Start of Task data

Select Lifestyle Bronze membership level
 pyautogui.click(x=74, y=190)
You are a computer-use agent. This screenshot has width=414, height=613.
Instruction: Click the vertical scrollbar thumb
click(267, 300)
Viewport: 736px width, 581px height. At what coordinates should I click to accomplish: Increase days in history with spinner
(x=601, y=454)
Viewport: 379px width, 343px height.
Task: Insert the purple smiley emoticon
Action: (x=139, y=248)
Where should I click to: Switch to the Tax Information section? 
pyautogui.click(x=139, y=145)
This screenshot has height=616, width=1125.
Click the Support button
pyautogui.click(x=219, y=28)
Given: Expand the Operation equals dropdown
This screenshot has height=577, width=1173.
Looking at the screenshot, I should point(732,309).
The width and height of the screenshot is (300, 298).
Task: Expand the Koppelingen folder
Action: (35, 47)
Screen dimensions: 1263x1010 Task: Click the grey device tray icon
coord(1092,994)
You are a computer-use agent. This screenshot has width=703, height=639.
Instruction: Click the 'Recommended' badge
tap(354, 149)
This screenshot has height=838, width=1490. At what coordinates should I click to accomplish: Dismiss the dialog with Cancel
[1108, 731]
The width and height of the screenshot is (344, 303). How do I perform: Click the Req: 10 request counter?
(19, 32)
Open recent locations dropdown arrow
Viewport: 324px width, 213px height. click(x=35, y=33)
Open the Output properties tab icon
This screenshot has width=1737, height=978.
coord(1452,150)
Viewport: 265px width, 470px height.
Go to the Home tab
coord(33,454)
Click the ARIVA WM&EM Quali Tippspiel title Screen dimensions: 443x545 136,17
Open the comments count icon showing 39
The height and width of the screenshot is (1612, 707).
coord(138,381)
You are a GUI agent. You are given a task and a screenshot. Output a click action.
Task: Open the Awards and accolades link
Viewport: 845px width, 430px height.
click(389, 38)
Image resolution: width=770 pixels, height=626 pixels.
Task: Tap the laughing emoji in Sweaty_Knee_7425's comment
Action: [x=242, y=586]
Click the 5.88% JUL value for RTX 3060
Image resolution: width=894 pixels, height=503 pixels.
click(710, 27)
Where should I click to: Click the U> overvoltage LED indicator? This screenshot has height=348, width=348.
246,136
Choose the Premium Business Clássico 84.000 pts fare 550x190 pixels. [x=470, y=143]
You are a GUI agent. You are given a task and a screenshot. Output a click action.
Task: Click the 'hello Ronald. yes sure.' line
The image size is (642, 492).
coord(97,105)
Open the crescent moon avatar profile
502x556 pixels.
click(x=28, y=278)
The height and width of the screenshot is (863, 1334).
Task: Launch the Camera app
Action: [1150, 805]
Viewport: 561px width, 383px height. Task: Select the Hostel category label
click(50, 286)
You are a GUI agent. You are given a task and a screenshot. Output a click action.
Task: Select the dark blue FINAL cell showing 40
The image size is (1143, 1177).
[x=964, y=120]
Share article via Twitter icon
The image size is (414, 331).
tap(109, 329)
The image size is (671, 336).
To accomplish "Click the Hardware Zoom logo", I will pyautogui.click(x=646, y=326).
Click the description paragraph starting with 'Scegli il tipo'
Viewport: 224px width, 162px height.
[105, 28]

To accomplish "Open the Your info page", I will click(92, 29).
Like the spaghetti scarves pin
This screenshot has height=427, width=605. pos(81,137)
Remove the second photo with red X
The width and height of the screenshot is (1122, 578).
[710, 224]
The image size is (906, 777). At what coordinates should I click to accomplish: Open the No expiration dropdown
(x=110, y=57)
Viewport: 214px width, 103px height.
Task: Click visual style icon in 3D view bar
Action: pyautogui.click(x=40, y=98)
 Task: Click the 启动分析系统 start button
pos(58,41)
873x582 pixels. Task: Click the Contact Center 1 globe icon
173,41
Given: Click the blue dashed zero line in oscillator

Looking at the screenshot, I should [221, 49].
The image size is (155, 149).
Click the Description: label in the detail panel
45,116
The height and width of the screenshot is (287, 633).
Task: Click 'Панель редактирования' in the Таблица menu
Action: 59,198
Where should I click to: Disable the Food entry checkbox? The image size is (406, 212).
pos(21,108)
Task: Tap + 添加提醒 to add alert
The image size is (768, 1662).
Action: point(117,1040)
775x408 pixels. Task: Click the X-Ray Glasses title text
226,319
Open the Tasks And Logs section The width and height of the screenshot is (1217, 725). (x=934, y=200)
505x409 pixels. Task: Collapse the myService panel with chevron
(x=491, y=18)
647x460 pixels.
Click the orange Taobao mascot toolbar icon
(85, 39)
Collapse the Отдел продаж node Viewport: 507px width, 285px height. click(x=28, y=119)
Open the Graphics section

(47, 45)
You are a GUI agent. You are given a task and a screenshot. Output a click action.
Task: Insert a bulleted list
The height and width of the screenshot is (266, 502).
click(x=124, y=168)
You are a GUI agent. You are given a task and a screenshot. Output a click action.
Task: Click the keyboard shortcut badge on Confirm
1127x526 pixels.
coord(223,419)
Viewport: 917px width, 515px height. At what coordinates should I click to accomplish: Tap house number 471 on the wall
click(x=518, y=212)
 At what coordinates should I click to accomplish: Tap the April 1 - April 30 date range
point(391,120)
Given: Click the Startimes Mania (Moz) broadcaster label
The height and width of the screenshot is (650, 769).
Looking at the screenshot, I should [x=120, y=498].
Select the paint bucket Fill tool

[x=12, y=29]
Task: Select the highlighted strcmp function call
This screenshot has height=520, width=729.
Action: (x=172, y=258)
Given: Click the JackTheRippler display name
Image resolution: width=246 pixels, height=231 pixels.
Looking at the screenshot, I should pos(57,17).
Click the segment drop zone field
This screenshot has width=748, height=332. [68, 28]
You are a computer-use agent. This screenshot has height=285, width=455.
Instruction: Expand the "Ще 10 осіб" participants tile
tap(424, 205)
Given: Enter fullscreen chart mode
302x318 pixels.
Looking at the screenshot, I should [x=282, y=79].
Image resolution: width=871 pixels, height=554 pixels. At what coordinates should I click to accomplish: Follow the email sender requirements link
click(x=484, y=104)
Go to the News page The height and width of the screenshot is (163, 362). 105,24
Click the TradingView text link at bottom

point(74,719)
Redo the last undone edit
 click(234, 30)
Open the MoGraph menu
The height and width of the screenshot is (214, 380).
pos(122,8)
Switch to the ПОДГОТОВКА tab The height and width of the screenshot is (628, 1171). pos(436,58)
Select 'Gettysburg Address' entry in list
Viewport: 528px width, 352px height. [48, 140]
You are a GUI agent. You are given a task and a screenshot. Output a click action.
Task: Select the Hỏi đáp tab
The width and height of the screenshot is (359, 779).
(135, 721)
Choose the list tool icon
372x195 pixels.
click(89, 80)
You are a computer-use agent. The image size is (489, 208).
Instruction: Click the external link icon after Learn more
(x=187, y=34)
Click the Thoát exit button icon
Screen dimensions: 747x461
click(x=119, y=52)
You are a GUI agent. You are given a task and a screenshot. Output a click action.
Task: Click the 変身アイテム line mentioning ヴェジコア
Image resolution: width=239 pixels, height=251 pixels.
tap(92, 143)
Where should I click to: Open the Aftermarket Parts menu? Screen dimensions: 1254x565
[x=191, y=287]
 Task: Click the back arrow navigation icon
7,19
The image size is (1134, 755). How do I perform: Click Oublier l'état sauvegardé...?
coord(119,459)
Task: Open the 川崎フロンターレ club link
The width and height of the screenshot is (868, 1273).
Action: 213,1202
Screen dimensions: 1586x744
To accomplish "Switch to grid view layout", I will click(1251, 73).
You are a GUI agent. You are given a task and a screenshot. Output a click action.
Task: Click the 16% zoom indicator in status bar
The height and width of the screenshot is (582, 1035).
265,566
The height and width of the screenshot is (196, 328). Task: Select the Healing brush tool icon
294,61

End of Task data

▶ **Aim of the exercise**
The full listing above is to be copied exactly, line for line.

▶ **Result of this task**
Select Lifestyle Bronze membership level
 pyautogui.click(x=74, y=190)
You are a computer-use agent. This screenshot has width=414, height=613.
Instruction: Click the vertical scrollbar thumb
click(267, 300)
Viewport: 736px width, 581px height. At what coordinates should I click to accomplish: Increase days in history with spinner
(x=601, y=454)
Viewport: 379px width, 343px height.
Task: Insert the purple smiley emoticon
Action: (x=139, y=248)
Where should I click to: Switch to the Tax Information section? 
pyautogui.click(x=139, y=145)
This screenshot has height=616, width=1125.
Click the Support button
pyautogui.click(x=219, y=28)
Given: Expand the Operation equals dropdown
This screenshot has height=577, width=1173.
Looking at the screenshot, I should point(732,309).
The width and height of the screenshot is (300, 298).
Task: Expand the Koppelingen folder
Action: (35, 47)
Screen dimensions: 1263x1010 Task: Click the grey device tray icon
coord(1092,994)
You are a computer-use agent. This screenshot has width=703, height=639.
Instruction: Click the 'Recommended' badge
tap(354, 149)
This screenshot has height=838, width=1490. At what coordinates should I click to accomplish: Dismiss the dialog with Cancel
[1108, 731]
The width and height of the screenshot is (344, 303). How do I perform: Click the Req: 10 request counter?
(19, 32)
Open recent locations dropdown arrow
Viewport: 324px width, 213px height. click(x=35, y=33)
Open the Output properties tab icon
This screenshot has width=1737, height=978.
coord(1452,150)
Viewport: 265px width, 470px height.
Go to the Home tab
coord(33,454)
Click the ARIVA WM&EM Quali Tippspiel title Screen dimensions: 443x545 136,17
Open the comments count icon showing 39
The height and width of the screenshot is (1612, 707).
coord(138,381)
You are a GUI agent. You are given a task and a screenshot. Output a click action.
Task: Open the Awards and accolades link
Viewport: 845px width, 430px height.
click(389, 38)
Image resolution: width=770 pixels, height=626 pixels.
Task: Tap the laughing emoji in Sweaty_Knee_7425's comment
Action: [x=242, y=586]
Click the 5.88% JUL value for RTX 3060
Image resolution: width=894 pixels, height=503 pixels.
click(710, 27)
Where should I click to: Click the U> overvoltage LED indicator? This screenshot has height=348, width=348.
246,136
Choose the Premium Business Clássico 84.000 pts fare 550x190 pixels. [x=470, y=143]
You are a GUI agent. You are given a task and a screenshot. Output a click action.
Task: Click the 'hello Ronald. yes sure.' line
The image size is (642, 492).
coord(97,105)
Open the crescent moon avatar profile
502x556 pixels.
click(x=28, y=278)
The height and width of the screenshot is (863, 1334).
Task: Launch the Camera app
Action: [1150, 805]
Viewport: 561px width, 383px height. Task: Select the Hostel category label
click(50, 286)
You are a GUI agent. You are given a task and a screenshot. Output a click action.
Task: Select the dark blue FINAL cell showing 40
The image size is (1143, 1177).
[x=964, y=120]
Share article via Twitter icon
The image size is (414, 331).
tap(109, 329)
The image size is (671, 336).
To accomplish "Click the Hardware Zoom logo", I will pyautogui.click(x=646, y=326).
Click the description paragraph starting with 'Scegli il tipo'
Viewport: 224px width, 162px height.
[105, 28]

To accomplish "Open the Your info page", I will click(92, 29).
Like the spaghetti scarves pin
This screenshot has height=427, width=605. pos(81,137)
Remove the second photo with red X
The width and height of the screenshot is (1122, 578).
[710, 224]
The image size is (906, 777). At what coordinates should I click to accomplish: Open the No expiration dropdown
(x=110, y=57)
Viewport: 214px width, 103px height.
Task: Click visual style icon in 3D view bar
Action: pyautogui.click(x=40, y=98)
 Task: Click the 启动分析系统 start button
pos(58,41)
873x582 pixels. Task: Click the Contact Center 1 globe icon
173,41
Given: Click the blue dashed zero line in oscillator

Looking at the screenshot, I should [221, 49].
The image size is (155, 149).
Click the Description: label in the detail panel
45,116
The height and width of the screenshot is (287, 633).
Task: Click 'Панель редактирования' in the Таблица menu
Action: 59,198
Where should I click to: Disable the Food entry checkbox? The image size is (406, 212).
pos(21,108)
Task: Tap + 添加提醒 to add alert
The image size is (768, 1662).
Action: point(117,1040)
775x408 pixels. Task: Click the X-Ray Glasses title text
226,319
Open the Tasks And Logs section The width and height of the screenshot is (1217, 725). (x=934, y=200)
505x409 pixels. Task: Collapse the myService panel with chevron
(x=491, y=18)
647x460 pixels.
Click the orange Taobao mascot toolbar icon
(85, 39)
Collapse the Отдел продаж node Viewport: 507px width, 285px height. click(x=28, y=119)
Open the Graphics section

(47, 45)
You are a GUI agent. You are given a task and a screenshot. Output a click action.
Task: Insert a bulleted list
The height and width of the screenshot is (266, 502).
click(x=124, y=168)
You are a GUI agent. You are given a task and a screenshot. Output a click action.
Task: Click the keyboard shortcut badge on Confirm
1127x526 pixels.
coord(223,419)
Viewport: 917px width, 515px height. At what coordinates should I click to accomplish: Tap house number 471 on the wall
click(x=518, y=212)
 At what coordinates should I click to accomplish: Tap the April 1 - April 30 date range
point(391,120)
Given: Click the Startimes Mania (Moz) broadcaster label
The height and width of the screenshot is (650, 769).
Looking at the screenshot, I should [x=120, y=498].
Select the paint bucket Fill tool

[x=12, y=29]
Task: Select the highlighted strcmp function call
This screenshot has height=520, width=729.
Action: (x=172, y=258)
Given: Click the JackTheRippler display name
Image resolution: width=246 pixels, height=231 pixels.
Looking at the screenshot, I should pos(57,17).
Click the segment drop zone field
This screenshot has width=748, height=332. [68, 28]
You are a computer-use agent. This screenshot has height=285, width=455.
Instruction: Expand the "Ще 10 осіб" participants tile
tap(424, 205)
Given: Enter fullscreen chart mode
302x318 pixels.
Looking at the screenshot, I should [x=282, y=79].
Image resolution: width=871 pixels, height=554 pixels. At what coordinates should I click to accomplish: Follow the email sender requirements link
click(x=484, y=104)
Go to the News page The height and width of the screenshot is (163, 362). 105,24
Click the TradingView text link at bottom

point(74,719)
Redo the last undone edit
 click(234, 30)
Open the MoGraph menu
The height and width of the screenshot is (214, 380).
pos(122,8)
Switch to the ПОДГОТОВКА tab The height and width of the screenshot is (628, 1171). pos(436,58)
Select 'Gettysburg Address' entry in list
Viewport: 528px width, 352px height. [48, 140]
You are a GUI agent. You are given a task and a screenshot. Output a click action.
Task: Select the Hỏi đáp tab
The width and height of the screenshot is (359, 779).
(135, 721)
Choose the list tool icon
372x195 pixels.
click(89, 80)
You are a computer-use agent. The image size is (489, 208).
Instruction: Click the external link icon after Learn more
(x=187, y=34)
Click the Thoát exit button icon
Screen dimensions: 747x461
click(x=119, y=52)
You are a GUI agent. You are given a task and a screenshot. Output a click action.
Task: Click the 変身アイテム line mentioning ヴェジコア
Image resolution: width=239 pixels, height=251 pixels.
tap(92, 143)
Where should I click to: Open the Aftermarket Parts menu? Screen dimensions: 1254x565
[x=191, y=287]
 Task: Click the back arrow navigation icon
7,19
The image size is (1134, 755). How do I perform: Click Oublier l'état sauvegardé...?
coord(119,459)
Task: Open the 川崎フロンターレ club link
The width and height of the screenshot is (868, 1273).
Action: 213,1202
Screen dimensions: 1586x744
To accomplish "Switch to grid view layout", I will click(1251, 73).
You are a GUI agent. You are given a task and a screenshot. Output a click action.
Task: Click the 16% zoom indicator in status bar
The height and width of the screenshot is (582, 1035).
265,566
The height and width of the screenshot is (196, 328). Task: Select the Healing brush tool icon
294,61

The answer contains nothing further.